Please reproduce the following records exactly as they appear.

START Records for this task

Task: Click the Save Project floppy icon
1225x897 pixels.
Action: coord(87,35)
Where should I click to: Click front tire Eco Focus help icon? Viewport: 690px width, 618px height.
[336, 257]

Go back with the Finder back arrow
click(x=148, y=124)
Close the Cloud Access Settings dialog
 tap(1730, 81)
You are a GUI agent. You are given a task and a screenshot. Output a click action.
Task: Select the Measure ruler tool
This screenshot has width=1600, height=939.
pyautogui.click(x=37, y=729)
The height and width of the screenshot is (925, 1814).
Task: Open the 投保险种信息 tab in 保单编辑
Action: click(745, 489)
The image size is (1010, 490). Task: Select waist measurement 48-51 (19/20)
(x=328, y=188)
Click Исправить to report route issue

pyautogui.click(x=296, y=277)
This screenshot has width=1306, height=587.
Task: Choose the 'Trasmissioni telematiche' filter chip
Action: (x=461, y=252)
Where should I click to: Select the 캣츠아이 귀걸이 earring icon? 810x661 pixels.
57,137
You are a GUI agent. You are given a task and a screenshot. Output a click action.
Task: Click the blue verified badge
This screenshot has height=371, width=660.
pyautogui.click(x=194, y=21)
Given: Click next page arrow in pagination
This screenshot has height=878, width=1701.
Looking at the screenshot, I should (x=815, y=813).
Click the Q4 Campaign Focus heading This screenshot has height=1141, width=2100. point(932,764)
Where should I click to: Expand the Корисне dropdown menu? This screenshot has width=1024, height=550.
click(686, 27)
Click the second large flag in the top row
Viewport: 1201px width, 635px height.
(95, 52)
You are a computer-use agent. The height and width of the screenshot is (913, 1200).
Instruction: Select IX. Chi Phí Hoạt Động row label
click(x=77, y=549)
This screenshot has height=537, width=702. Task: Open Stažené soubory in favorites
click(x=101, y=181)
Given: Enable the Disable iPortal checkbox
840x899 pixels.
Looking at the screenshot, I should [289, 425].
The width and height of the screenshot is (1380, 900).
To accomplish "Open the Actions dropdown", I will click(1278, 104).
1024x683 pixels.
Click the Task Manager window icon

END Records for this task

» Answer to this task:
Task: Click the Save Project floppy icon
1225x897 pixels.
Action: coord(87,35)
Where should I click to: Click front tire Eco Focus help icon? Viewport: 690px width, 618px height.
[336, 257]

Go back with the Finder back arrow
click(x=148, y=124)
Close the Cloud Access Settings dialog
 tap(1730, 81)
You are a GUI agent. You are given a task and a screenshot. Output a click action.
Task: Select the Measure ruler tool
This screenshot has width=1600, height=939.
pyautogui.click(x=37, y=729)
The height and width of the screenshot is (925, 1814).
Task: Open the 投保险种信息 tab in 保单编辑
Action: click(745, 489)
The image size is (1010, 490). Task: Select waist measurement 48-51 (19/20)
(x=328, y=188)
Click Исправить to report route issue

pyautogui.click(x=296, y=277)
This screenshot has width=1306, height=587.
Task: Choose the 'Trasmissioni telematiche' filter chip
Action: (x=461, y=252)
Where should I click to: Select the 캣츠아이 귀걸이 earring icon? 810x661 pixels.
57,137
You are a GUI agent. You are given a task and a screenshot. Output a click action.
Task: Click the blue verified badge
This screenshot has height=371, width=660.
pyautogui.click(x=194, y=21)
Given: Click next page arrow in pagination
This screenshot has height=878, width=1701.
Looking at the screenshot, I should (x=815, y=813).
Click the Q4 Campaign Focus heading This screenshot has height=1141, width=2100. point(932,764)
Where should I click to: Expand the Корисне dropdown menu? This screenshot has width=1024, height=550.
click(686, 27)
Click the second large flag in the top row
Viewport: 1201px width, 635px height.
(95, 52)
You are a computer-use agent. The height and width of the screenshot is (913, 1200).
Instruction: Select IX. Chi Phí Hoạt Động row label
click(x=77, y=549)
This screenshot has height=537, width=702. Task: Open Stažené soubory in favorites
click(x=101, y=181)
Given: Enable the Disable iPortal checkbox
840x899 pixels.
Looking at the screenshot, I should [289, 425].
The width and height of the screenshot is (1380, 900).
To accomplish "Open the Actions dropdown", I will click(1278, 104).
1024x683 pixels.
Click the Task Manager window icon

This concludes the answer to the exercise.